Le CJLC lance une pétition nationale pour bloquer les pouvoirs de surveillance du projet de loi C-22

Le ministre de la Sécurité publique Gary Anandasangaree annonce le dépôt du projet de loi C-22 le 12 mars 2026 (Crédit photo : La Presse canadienne/Spencer Colby)
Le ministre de la Sécurité publique Gary Anandasangaree annonce le dépôt du projet de loi C-22 le 12 mars 2026 (Crédit photo : La Presse canadienne/Spencer Colby)

Le CJLC lance une pétition nationale pour bloquer les pouvoirs de surveillance du projet de loi C-22

Le ministre de la Sécurité publique Gary Anandasangaree annonce le dépôt du projet de loi C-22 le 12 mars 2026 (Crédit photo : La Presse canadienne/Spencer Colby)
Le ministre de la Sécurité publique Gary Anandasangaree annonce le dépôt du projet de loi C-22 le 12 mars 2026 (Crédit photo : La Presse canadienne/Spencer Colby)
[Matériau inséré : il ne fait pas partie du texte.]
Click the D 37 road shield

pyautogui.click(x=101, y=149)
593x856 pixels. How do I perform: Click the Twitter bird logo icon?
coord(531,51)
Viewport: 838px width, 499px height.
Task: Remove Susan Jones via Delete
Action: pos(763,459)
CALGARY, AB : Le Centre juridique pour les libertés constitutionnelles (CJLC) annonce le lancement d’une pétition nationale appelant les députés à rejeter le projet de loi C-22, une mesure législative qui élargirait considérablement les pouvoirs de surveillance du gouvernement et menacerait le droit à la vie privée des Canadiens.

Le projet de loi C-22, la Loi concernant l’accès légal, déposé au Parlement le 12 mars 2026, accorderait au gouvernement et aux forces de l’ordre de nouveaux pouvoirs pour contraindre les fournisseurs de services électroniques, notamment des entreprises comme Google, X, Meta, Vidéotron et Bell, à remettre les données personnelles des Canadiens. S’il était adopté, le projet de loi permettrait au gouvernement d’exiger que ces entreprises mettent en place des systèmes capables d’organiser et d’extraire les données des utilisateurs à des fins d’examen par les forces de l’ordre, d’installer des dispositifs permettant un accès direct à l’information, et de conserver ces données pendant une période pouvant aller jusqu’à un an.

Le projet de loi permettrait également que de telles ordonnances soient émises en secret, tout en abaissant le seuil juridique requis pour permettre aux autorités d’accéder aux renseignements des Canadiens.

Le CJLC s’inquiète du fait que le projet de loi C-22 constitue une étape importante vers la mise en place d’une infrastructure de surveillance croissante au Canada.

Bien que les modifications récentes apportées au projet de loi C-22 semblent restreindre certains aspects des propositions antérieures, plusieurs de ses principales mesures de surveillance avaient déjà été avancées dans le projet de loi C-2, la Loi sur la sécurité des frontières, dont l’étude a été suspendue à la suite d’une importante opposition du public et des défenseurs des libertés civiles. Le projet de loi C-22 maintient une approche selon laquelle des entreprises privées sont tenues d’agir comme intermédiaires pour permettre au gouvernement d’accéder aux données personnelles.

Le CJLC avertit que le projet de loi C-22 doit également être examiné dans un contexte plus large d’expansion des pouvoirs fédéraux en matière d’activités numériques. Des initiatives législatives récentes et des discussions de politiques publiques, notamment en matière de cybersécurité, de systèmes d’identité numérique et de monnaie numérique de banque centrale, indiquent une tendance vers un modèle de plus en plus centralisé de surveillance et de régulation de la vie en ligne et financière des Canadiens.

En obligeant les entreprises à collecter, conserver et partager les données des utilisateurs, le projet de loi C-22 soulève de sérieuses préoccupations au regard de la Charte, notamment du droit à la protection contre les fouilles, les perquisitions ou les saisies abusives, qui protège les Canadiens contre les intrusions injustifiées de l’État dans leur vie privée.

La pétition nationale appelle tous les députés à rejeter le projet de loi C-22 à la Chambre des communes.